*PROBLEM STATEMENT*. Your copy should hold only the lines from the one containing "Task: Tick the checkbox for row 2" through the final line of the entries, exactly as written, with no pictures.

####

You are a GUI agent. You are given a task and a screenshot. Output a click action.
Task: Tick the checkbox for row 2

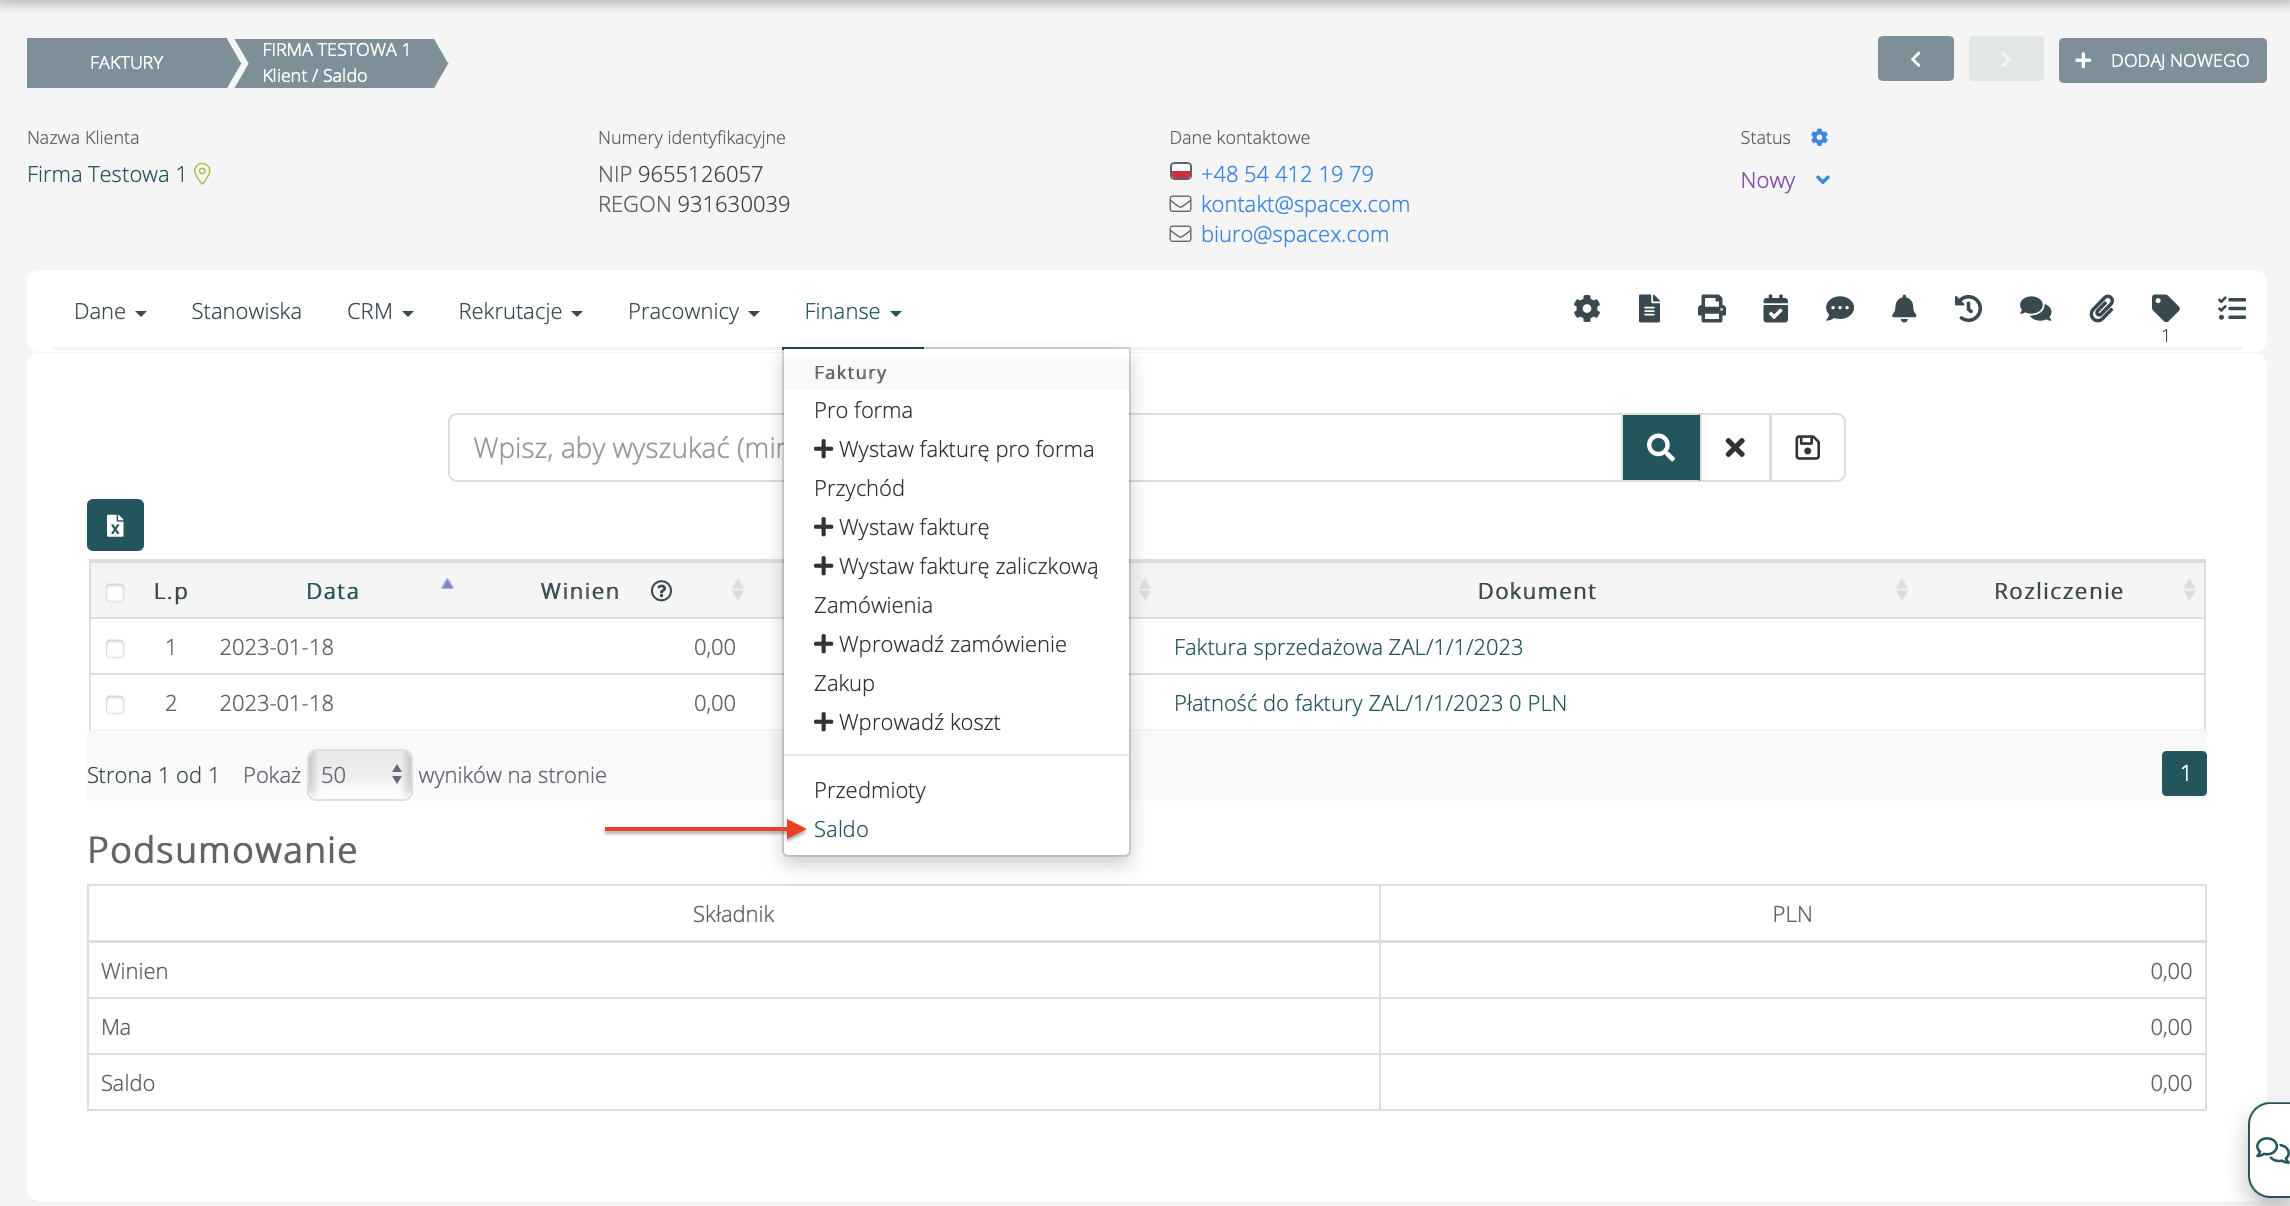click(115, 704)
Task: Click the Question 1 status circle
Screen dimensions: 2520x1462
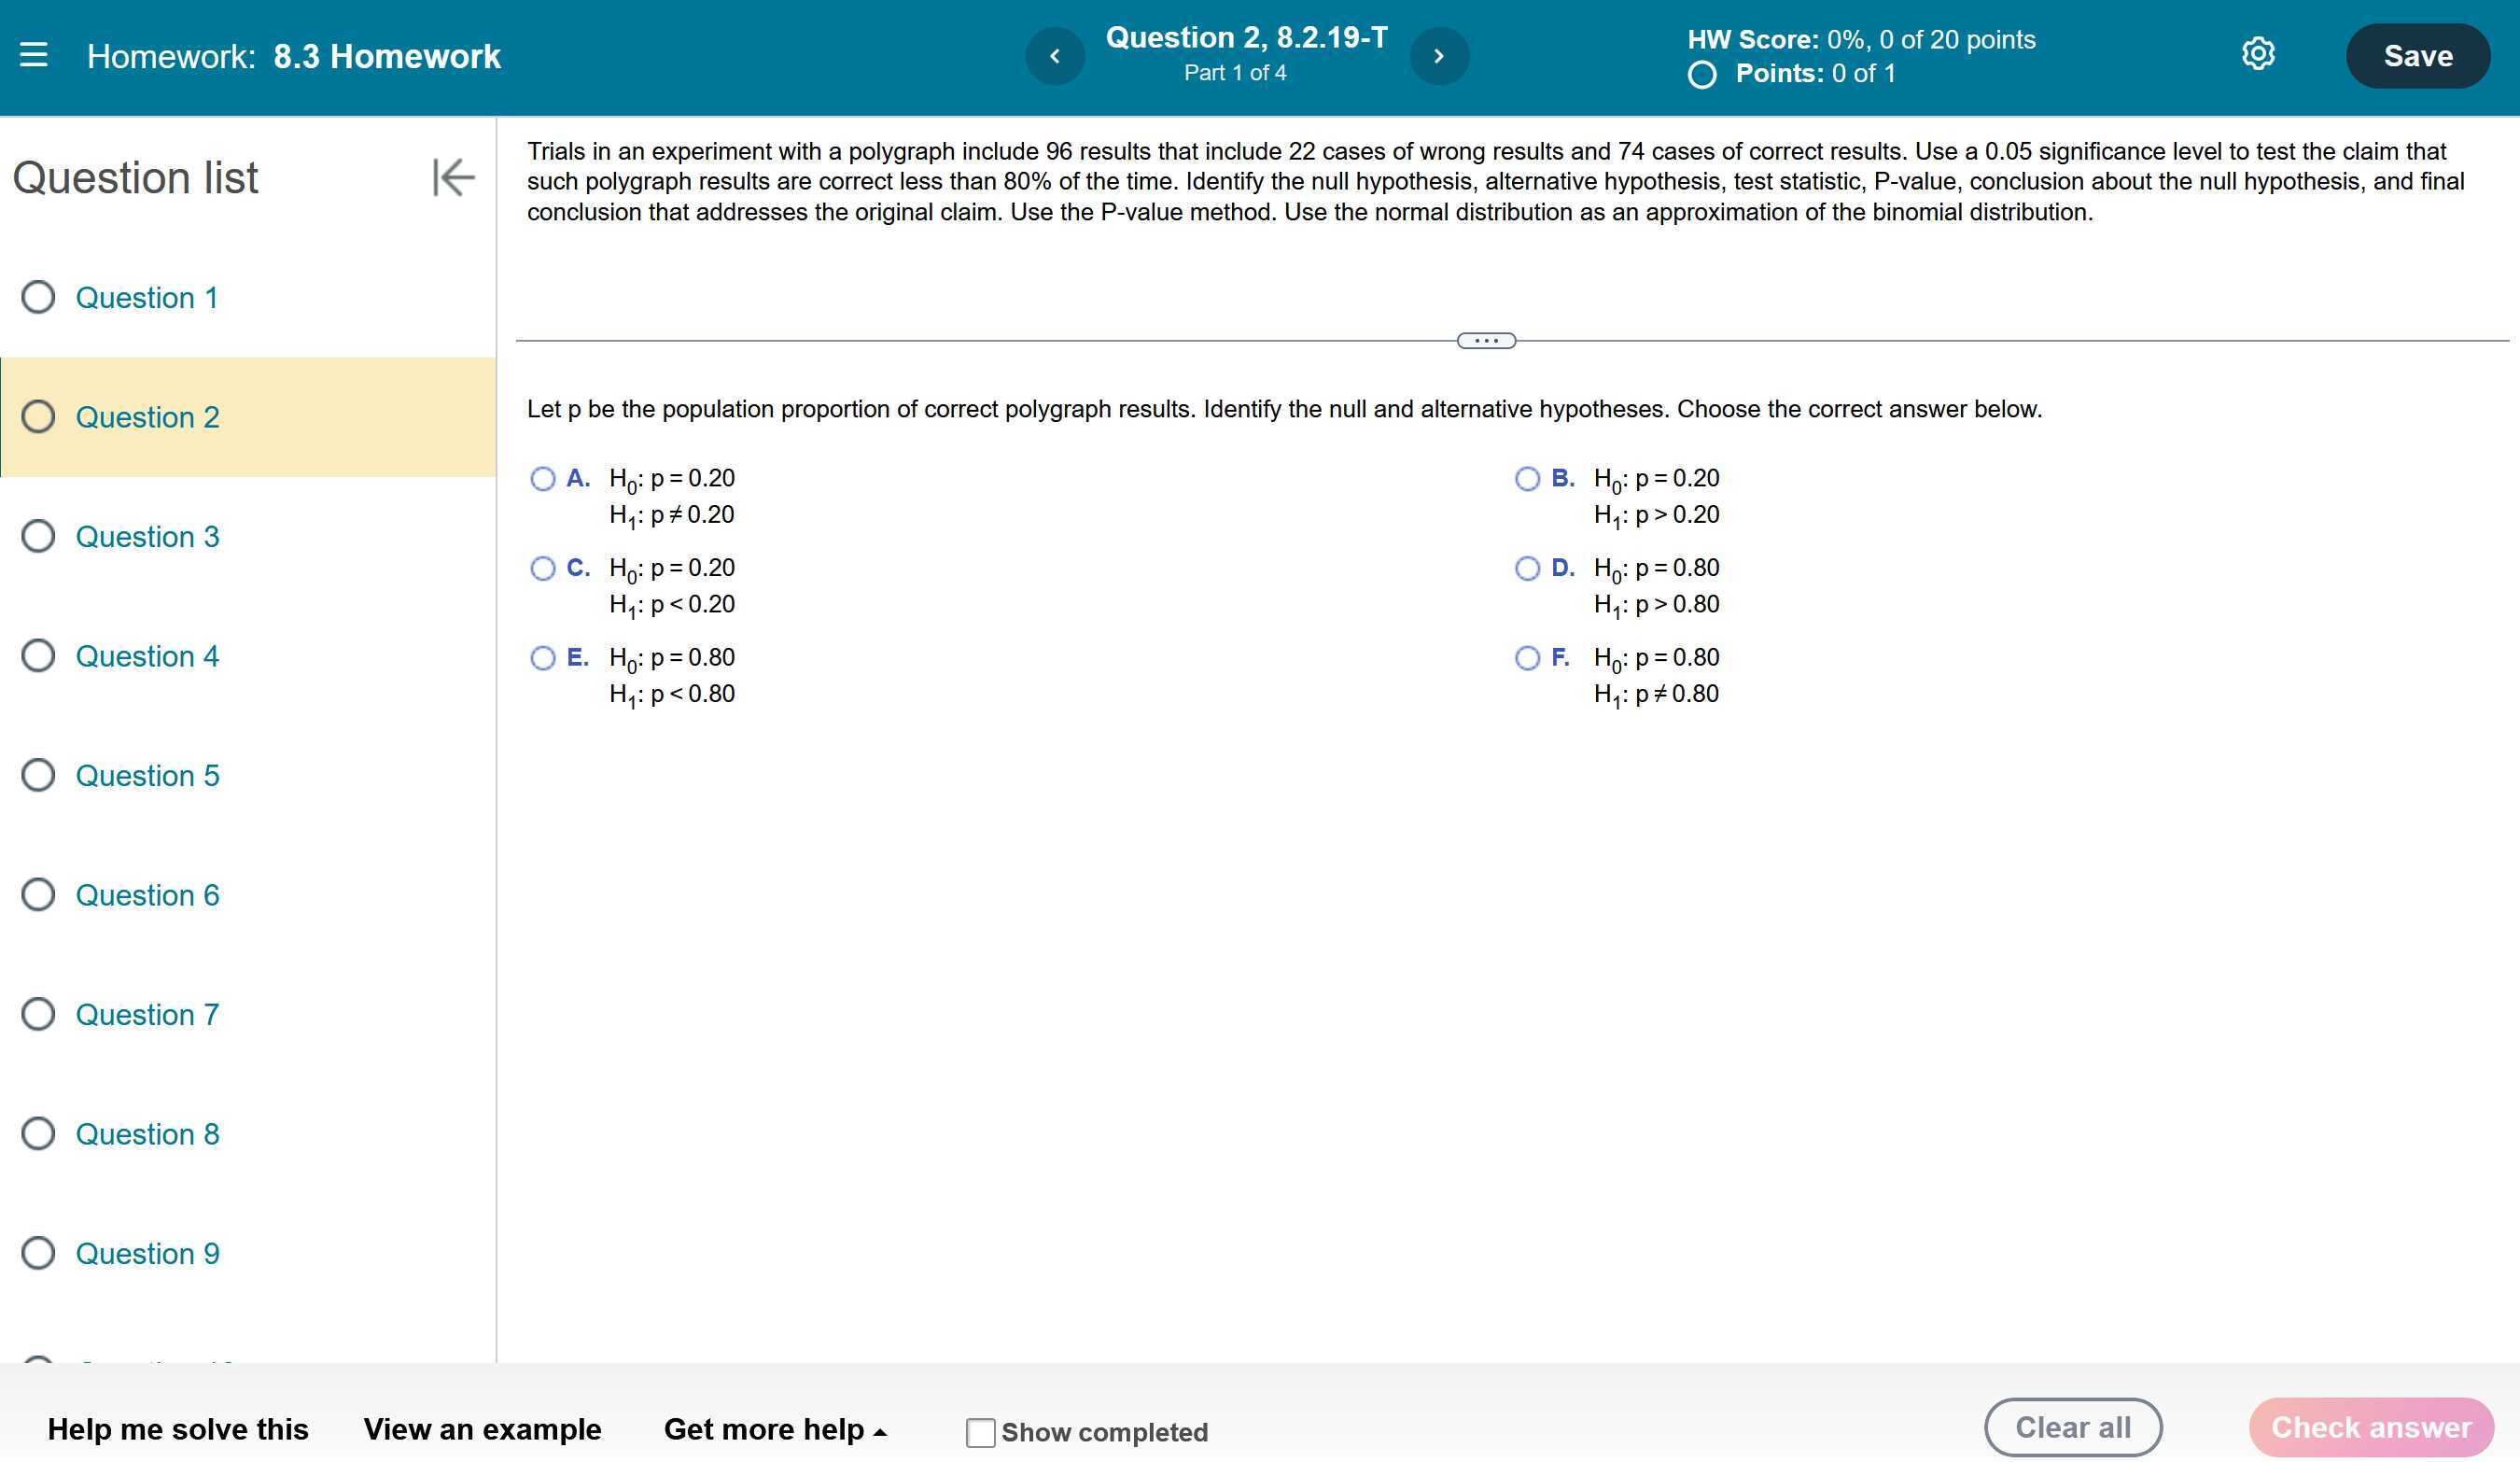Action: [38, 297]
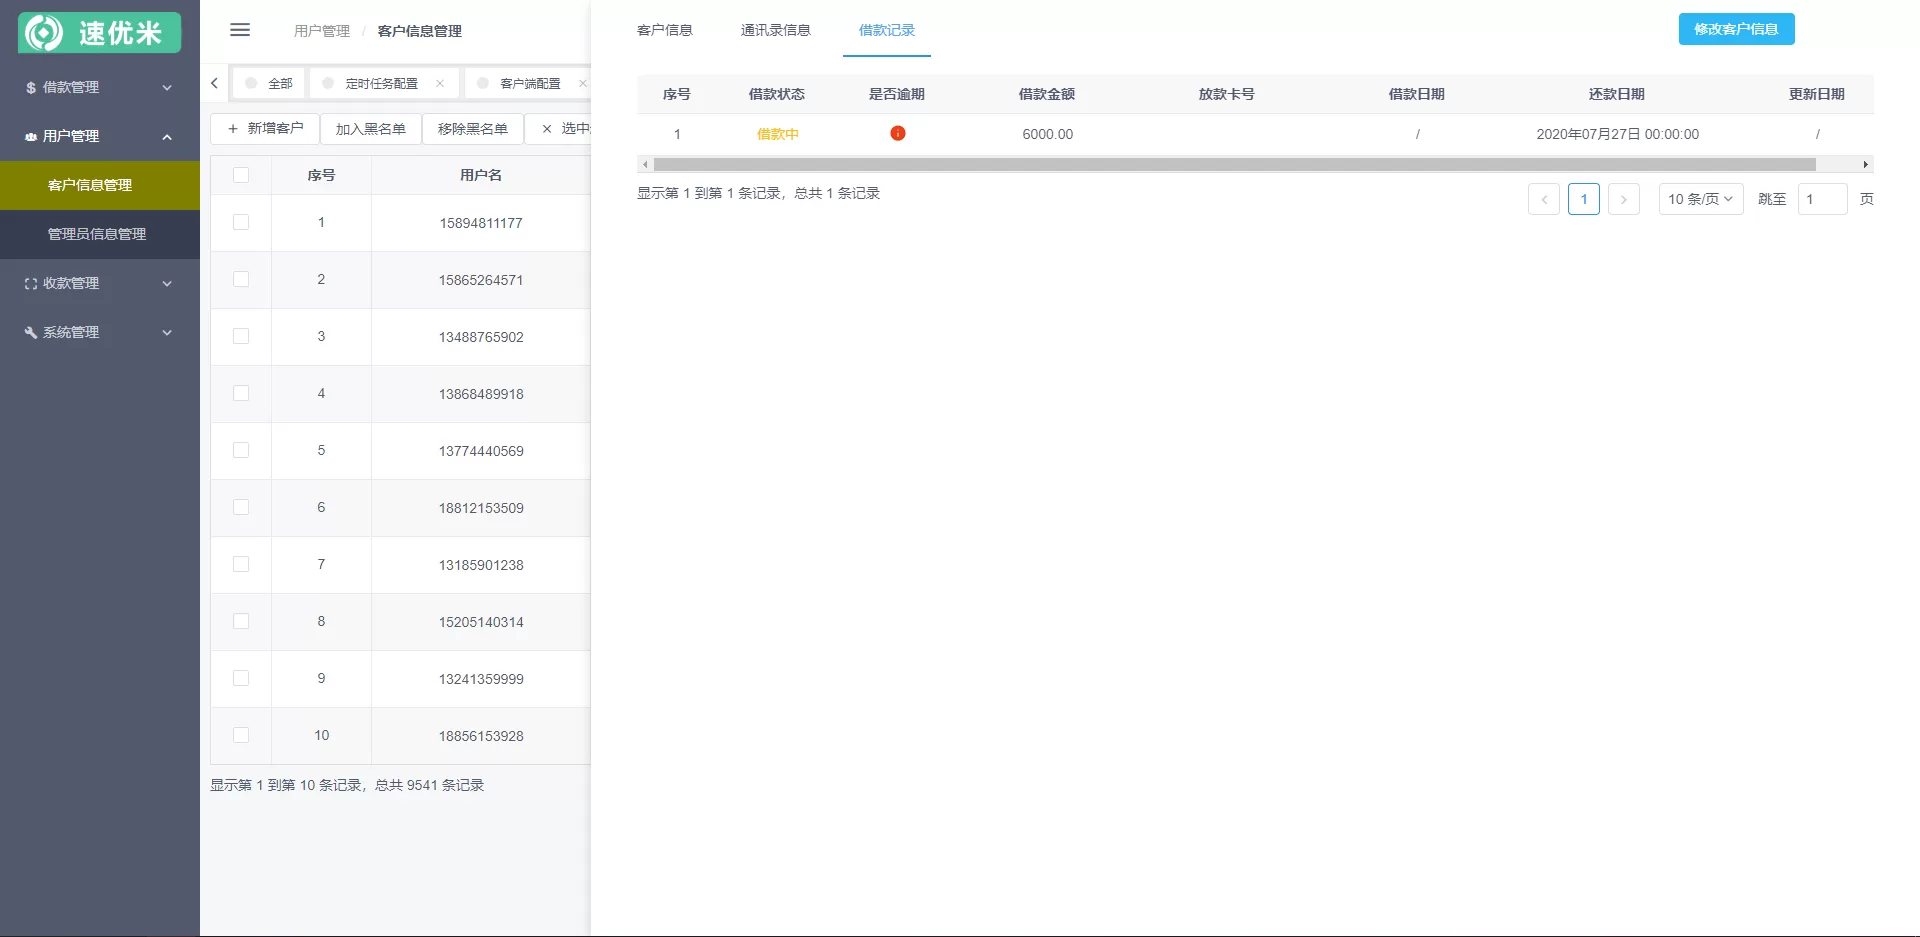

####

*WRITTEN RESPONSE*.
Task: Tick the checkbox for row 2

click(115, 704)
Task: Click the Question 1 status circle
Screen dimensions: 2520x1462
Action: [38, 297]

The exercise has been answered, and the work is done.